##### DATASET RECORDS #####

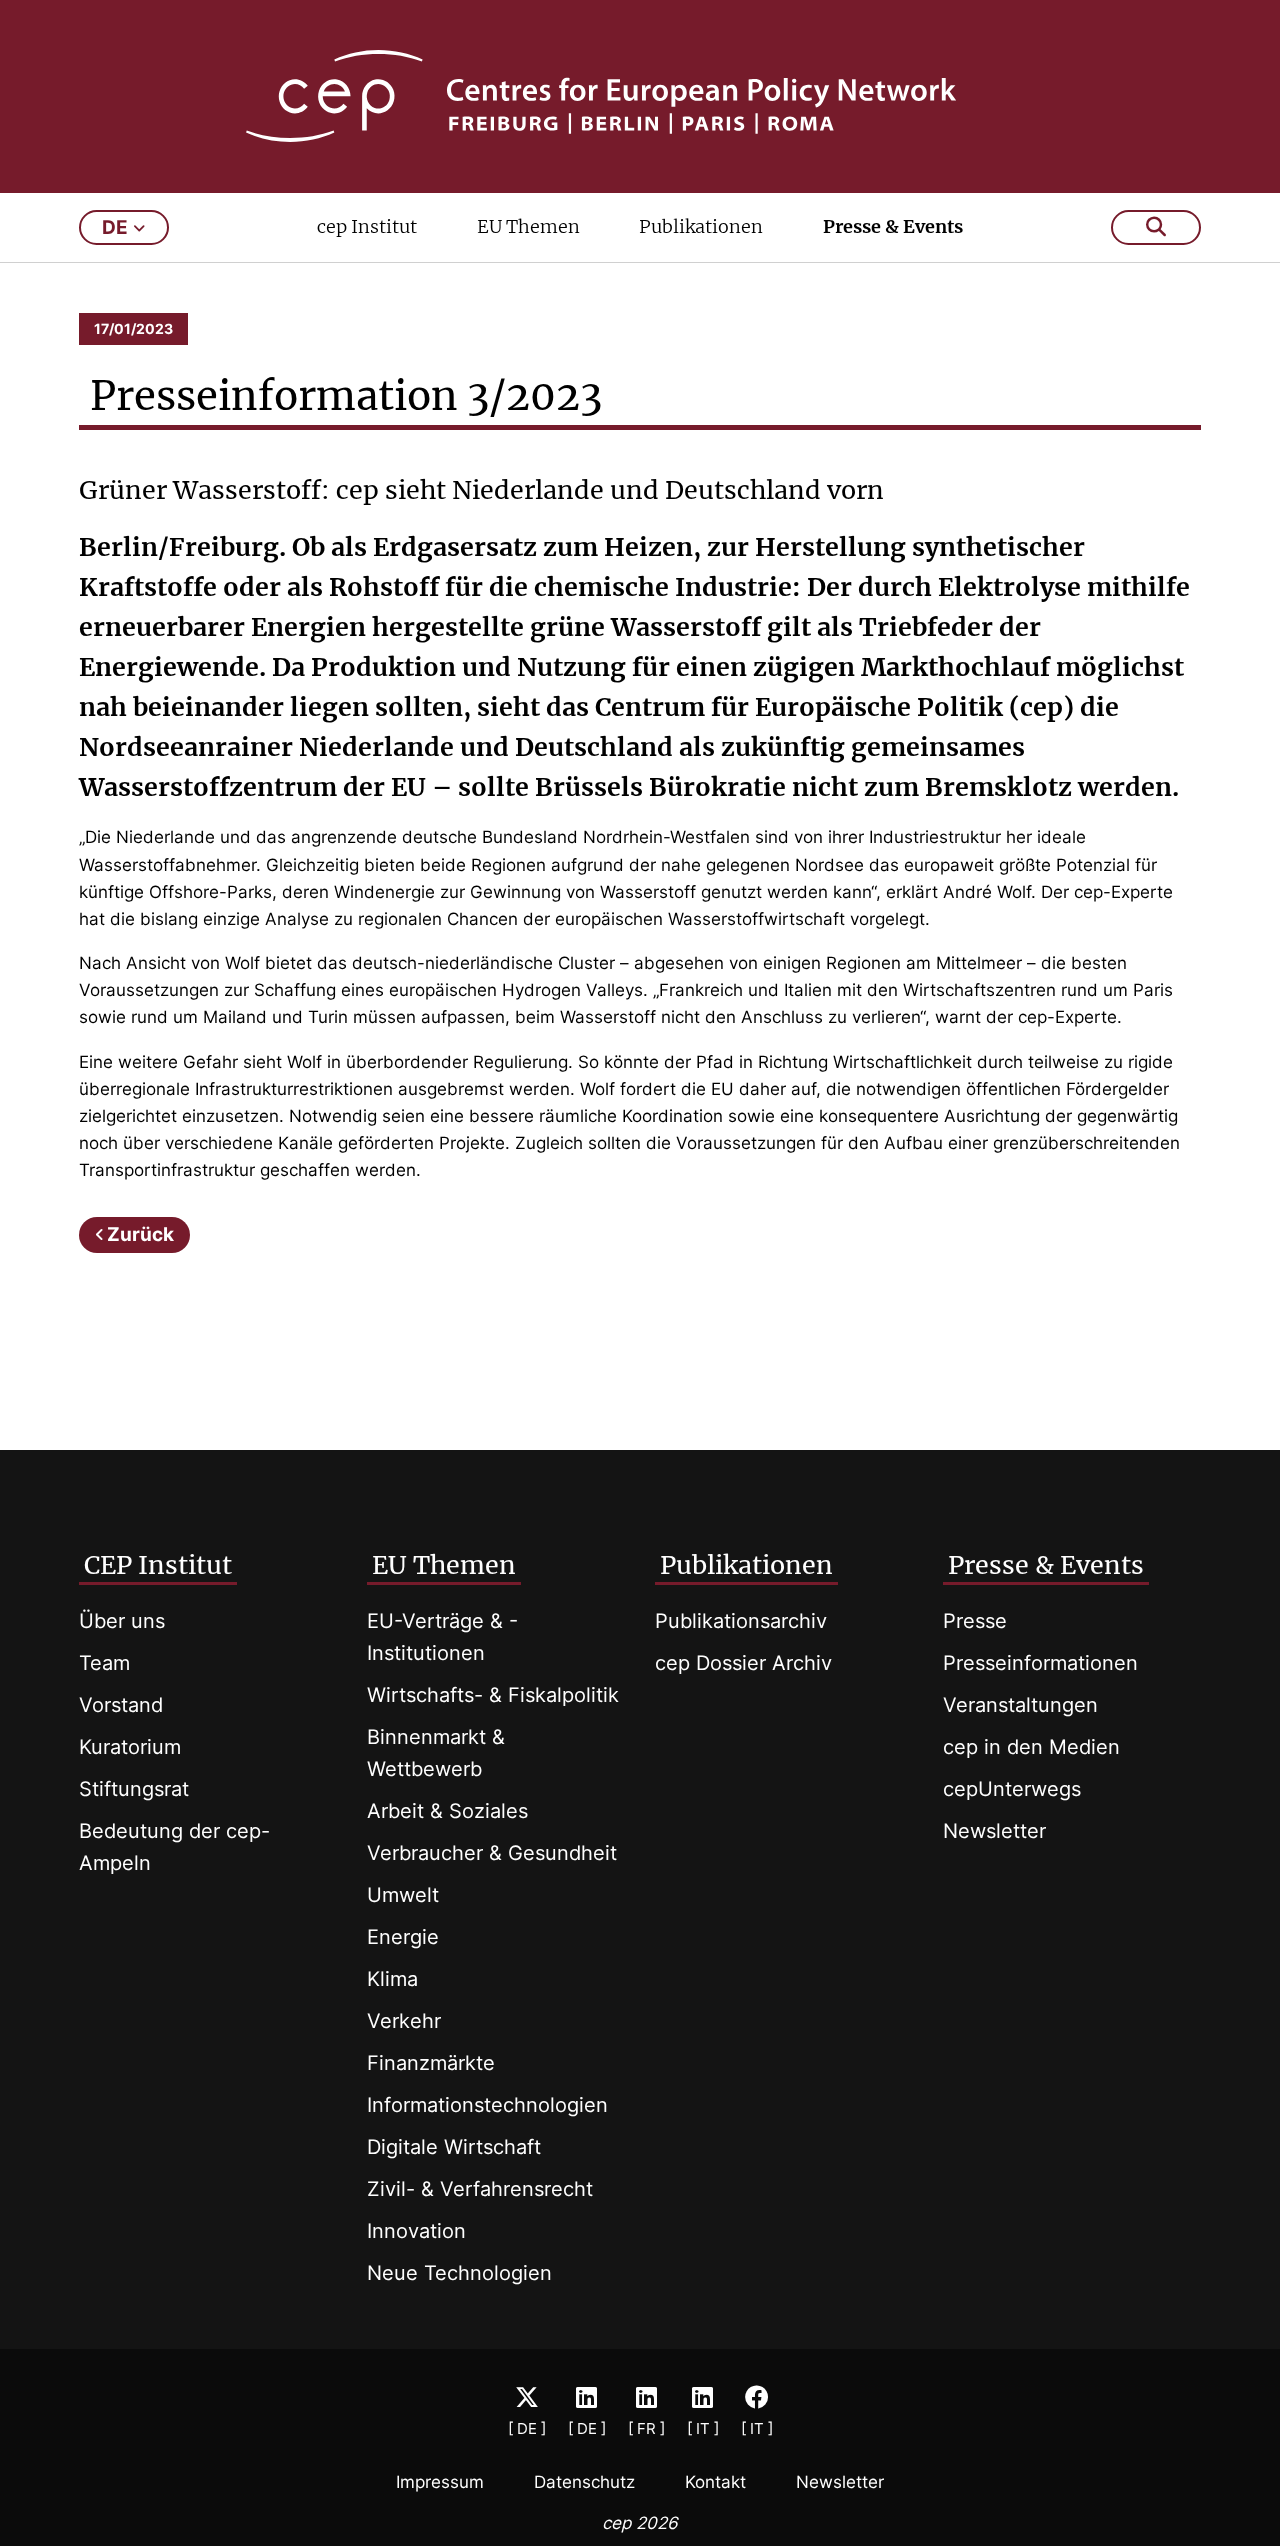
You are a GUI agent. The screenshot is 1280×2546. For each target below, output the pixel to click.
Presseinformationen (1040, 1663)
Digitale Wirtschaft (454, 2147)
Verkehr (404, 2021)
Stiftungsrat (134, 1789)
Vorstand (121, 1705)
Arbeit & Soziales (447, 1811)
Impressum (440, 2482)
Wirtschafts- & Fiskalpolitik (493, 1695)
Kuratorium (130, 1747)
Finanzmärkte (431, 2063)
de (115, 227)
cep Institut (367, 226)
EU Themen (528, 226)
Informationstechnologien (487, 2105)
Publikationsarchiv (741, 1621)
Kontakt (715, 2482)
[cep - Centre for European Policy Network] (640, 96)
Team (104, 1663)
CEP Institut (158, 1565)
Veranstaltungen (1020, 1705)
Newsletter (994, 1831)
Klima (392, 1979)
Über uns (122, 1621)
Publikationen (701, 226)
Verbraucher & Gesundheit (492, 1853)
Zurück (140, 1234)
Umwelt (403, 1895)
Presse (975, 1621)
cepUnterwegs (1012, 1789)
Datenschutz (584, 2482)
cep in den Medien (1031, 1747)
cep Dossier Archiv (743, 1663)
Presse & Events (893, 226)
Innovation (416, 2231)
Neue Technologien (459, 2273)
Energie (403, 1937)
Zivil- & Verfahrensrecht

#####

INSTRUCTIONS TO FOLLOW: What is needed here is an exact copy of all the entries, without the pictures.

RESULT FOR THIS TASK:
You are a GUI agent. The screenshot is 1280×2546. For each target below, output the pixel to click.
Presseinformationen (1040, 1663)
Digitale Wirtschaft (454, 2147)
Verkehr (404, 2021)
Stiftungsrat (134, 1789)
Vorstand (121, 1705)
Arbeit & Soziales (447, 1811)
Impressum (440, 2482)
Wirtschafts- & Fiskalpolitik (493, 1695)
Kuratorium (130, 1747)
Finanzmärkte (431, 2063)
de (115, 227)
cep Institut (367, 226)
EU Themen (528, 226)
Informationstechnologien (487, 2105)
Publikationsarchiv (741, 1621)
Kontakt (715, 2482)
[cep - Centre for European Policy Network] (640, 96)
Team (104, 1663)
CEP Institut (158, 1565)
Veranstaltungen (1020, 1705)
Newsletter (994, 1831)
Klima (392, 1979)
Über uns (122, 1621)
Publikationen (701, 226)
Verbraucher & Gesundheit (492, 1853)
Zurück (140, 1234)
Umwelt (403, 1895)
Presse (975, 1621)
cepUnterwegs (1012, 1789)
Datenschutz (584, 2482)
cep in den Medien (1031, 1747)
cep Dossier Archiv (743, 1663)
Presse & Events (893, 226)
Innovation (416, 2231)
Neue Technologien (459, 2273)
Energie (403, 1937)
Zivil- & Verfahrensrecht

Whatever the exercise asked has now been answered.